**ACTION ITEM:** Copy the lines below exactly, starting at the one with "At what coordinates" and ending at the one with "Given: Click the Bali United club badge", and leave out any picture.

**RECORD EXTRACTS:**
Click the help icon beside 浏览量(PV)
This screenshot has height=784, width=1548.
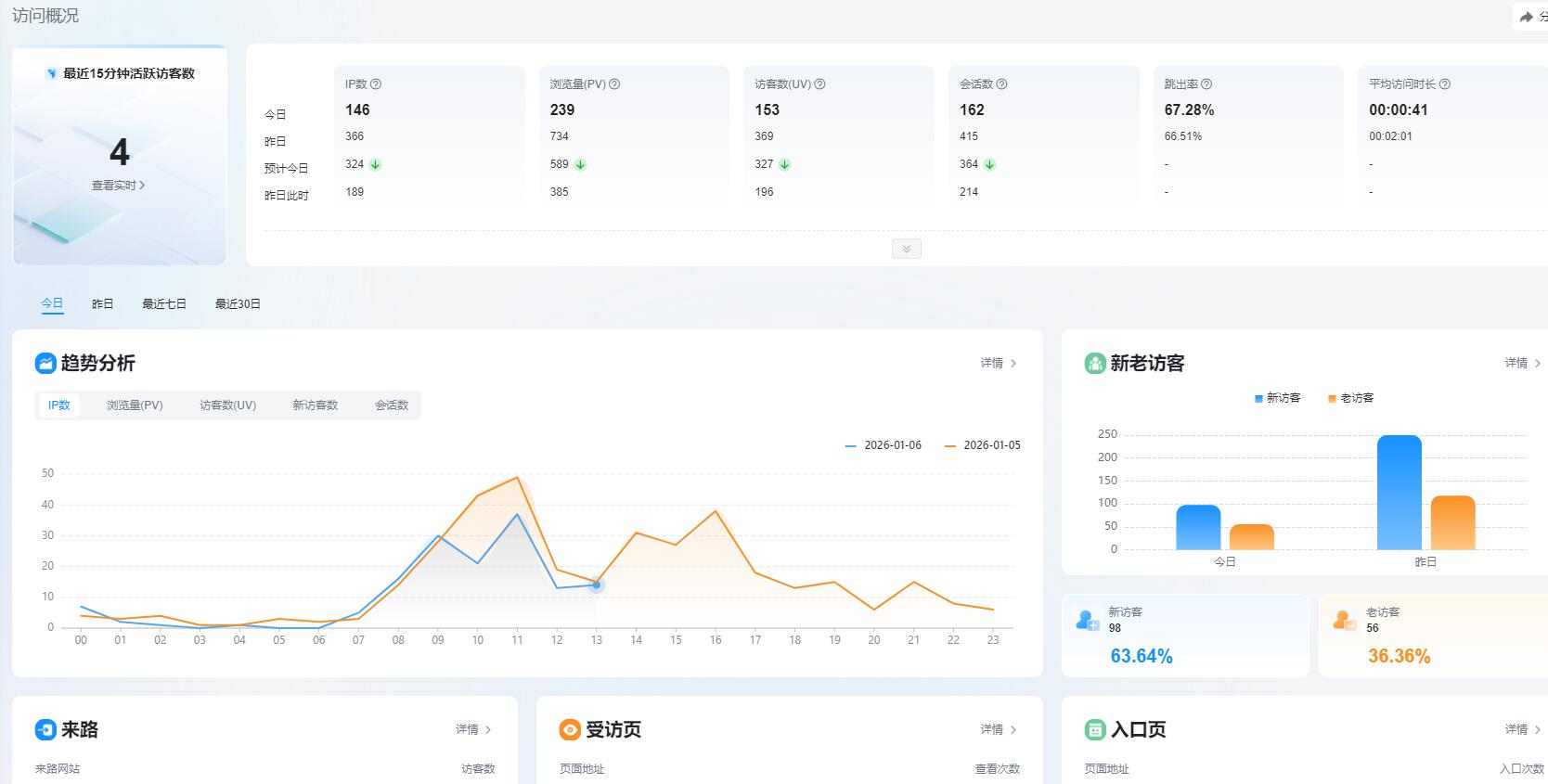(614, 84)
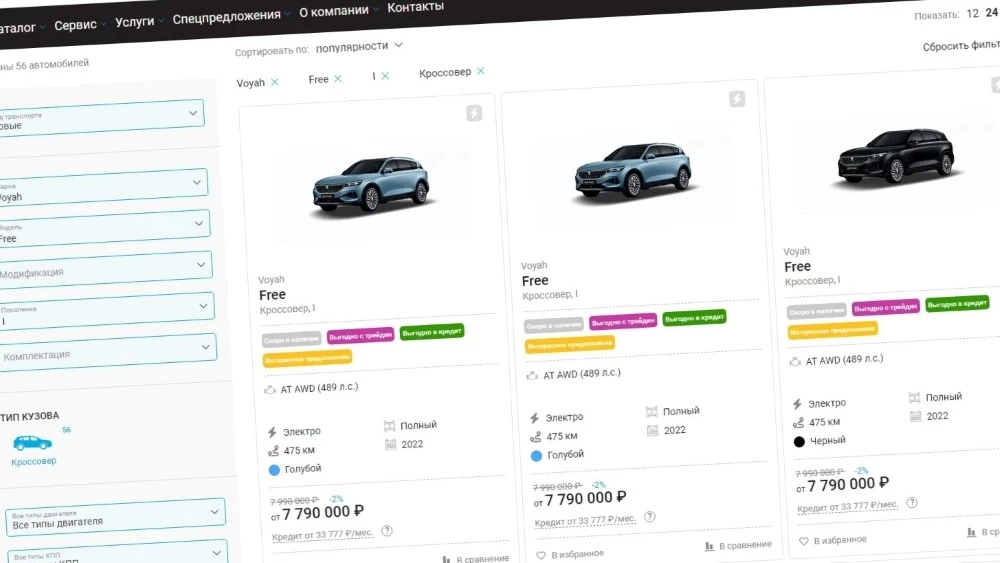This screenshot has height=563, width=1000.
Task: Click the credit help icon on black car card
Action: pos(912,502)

--

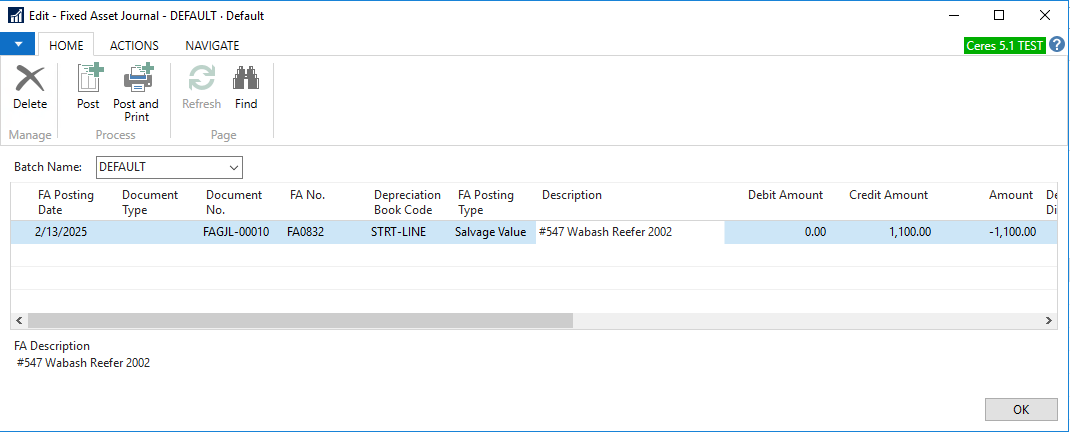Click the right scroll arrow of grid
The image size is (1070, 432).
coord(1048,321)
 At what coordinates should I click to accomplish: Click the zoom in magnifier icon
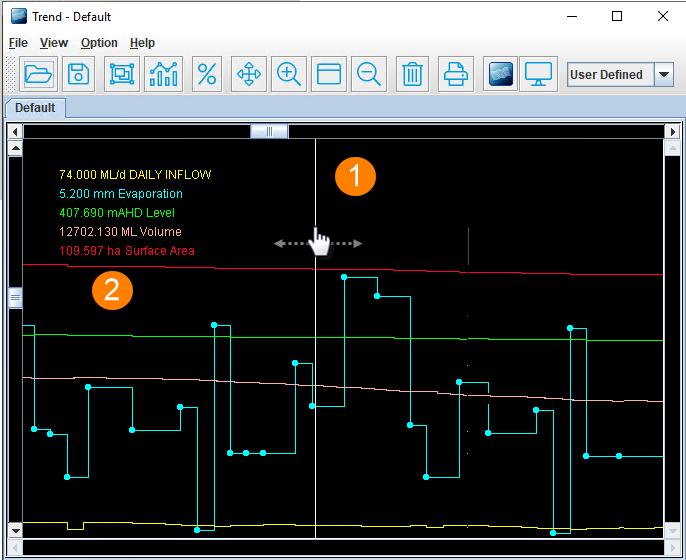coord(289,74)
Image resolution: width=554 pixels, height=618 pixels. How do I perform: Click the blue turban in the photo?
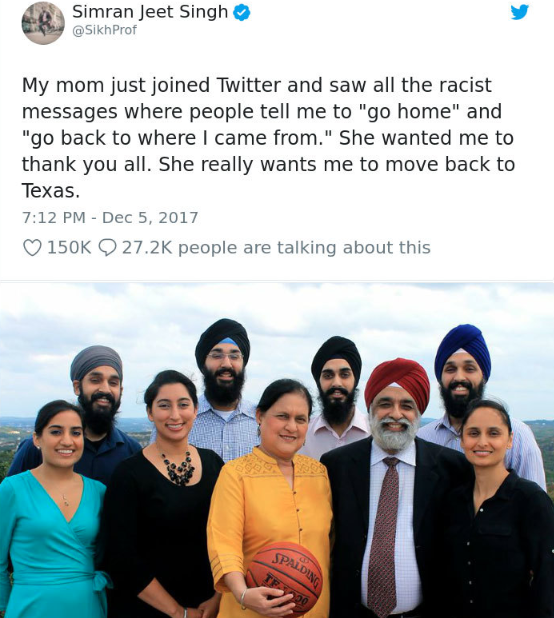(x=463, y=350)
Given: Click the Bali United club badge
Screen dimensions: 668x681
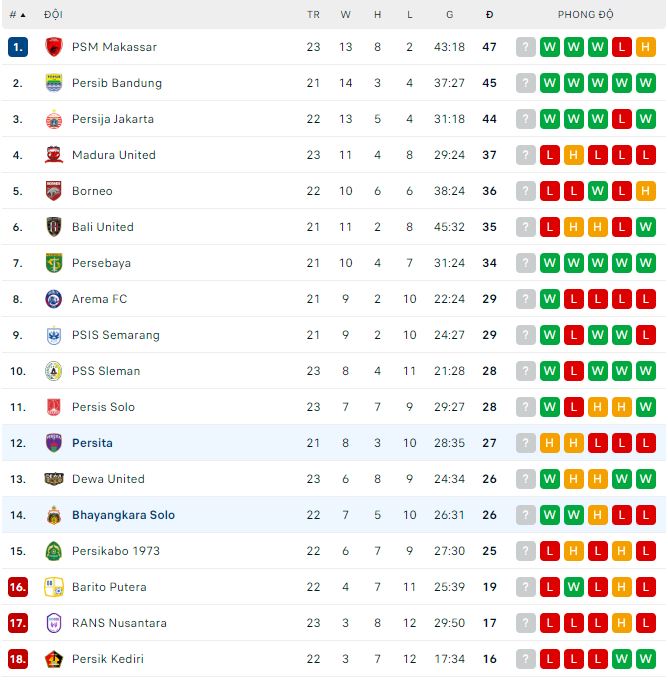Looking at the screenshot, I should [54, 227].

**EXERCISE ANSWER:**
 At what coordinates should I click to accomplish: Click the zoom in magnifier icon
coord(289,74)
Image resolution: width=554 pixels, height=618 pixels. How do I perform: Click the blue turban in the photo?
(x=463, y=350)
Given: Click the Bali United club badge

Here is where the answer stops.